> Extract provided:
::::::::::

In the SF context, the issue is only vaguely related to NPS. To 16 threads, the effective speed-up is about 6x-8x, so it would be misleading to say that SMP implementation sucks because NPS speed-up is "only" 11x and not 15x

OK, so let's say NPS speedup is 11x and effective speedup is 8x on 16 threads.

Then the smp efficiency is 8/11 x 100% = 73% on 16 threads. That is very good! It is unlikely that this percentage can be improved by much.

Now how can total performance be improved further? Only by improving NPS speedup.

Or maybe 8/11 can still be improved to 9/11. Or it is only 6/11 and it can be improved to 8/11. That would be great as well. But that does not make the 11/16 ratio any less important. Both are important.

syzygy · Post by **syzygy** » Sat Feb 21, 2015 4:15 pm

Laskos wrote:NPS speed-up is "only" 11x and not 15x

Btw, Louis' post suggests that NPS speedup going from 8 to 16 is 1.45x.

In the unlikely case that NPS speedup on 8 cores is 8x, this would give 11.6x NPS speedup on 16 cores.

It seems more likely that it is 6x or so on 8 cores, meaning 8.7x NPS speedup on 16 cores.

::::::::::

> Raw data:
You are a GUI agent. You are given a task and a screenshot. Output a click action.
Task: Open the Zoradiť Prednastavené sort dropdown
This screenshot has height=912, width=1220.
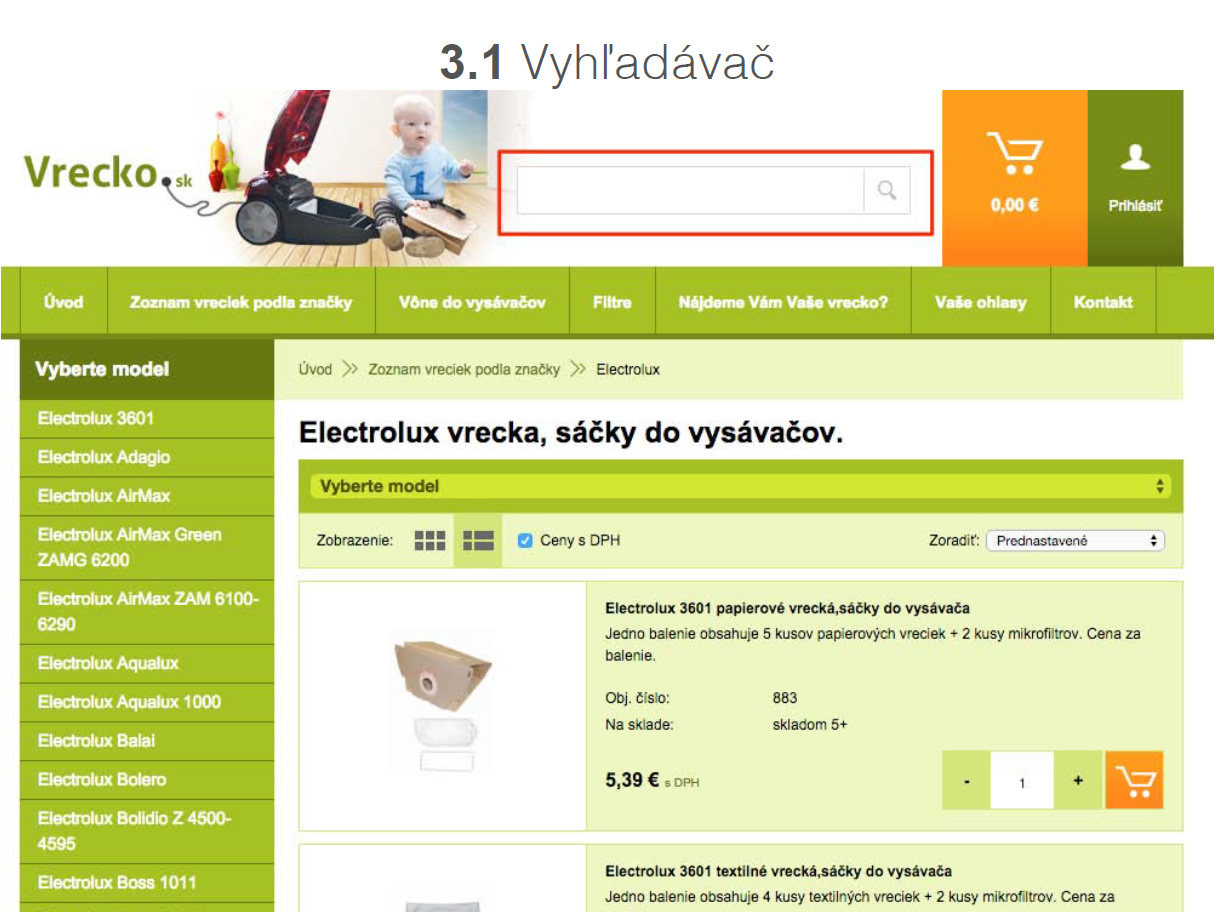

::::::::::

> Stated problem 1: List every distinct fraction written with a slash in the forum discussion of SMP speedup.
> Stated problem 2: Write a continuation of the forum discussion of SMP speedup, starting after its last sentence.

> Right answer 1: 8/11, 9/11, 6/11, 11/16

> Right answer 2:
And this was on 5 minute searches. On shorter searches the numbers most likely look much worse. Now I don't think it is important at all to have good 16-core performance at very short time controls (but note that this means that the reliability of testing smp changes at such time controls is extremely doubtful.. I would not be surprised if 8-core SF outperforms 16-core SF in the testing framework), but doing well at 30 second searches or so does seem to be worth something.

bob · Post by **bob** » Sat Feb 21, 2015 5:29 pm

Dann Corbit wrote:
bob wrote:
Dann Corbit wrote:
bob wrote:
Dann Corbit wrote:
bob wrote:
jhellis3 wrote:No it isn't. The reason it isn't can be evidenced by what he was replying to. Lucas's statement was not incorrect because Elo > all. So using any reasoning whatsoever (no matter how independently sound) to claim that one should worship at a different altar than Elo is wrong.

One would hope this is rather obvious...

1. NPS gives an absolute upper bound on speedup. If you search 10M naps with one cpu, and only 10M with 16 cpus, you will NEVER get any speedup, because you are doing no "extra work" during that search time. NPS is an important number because it provides this upper bound on performance.
This statement is false. NPS does not provide an upper bound on performance. Performance can only sanely be measured 1 way (via results), typically in the form of Elo. Using NPS as metric to judge the effectiveness of code (which alters the search) is nonsense.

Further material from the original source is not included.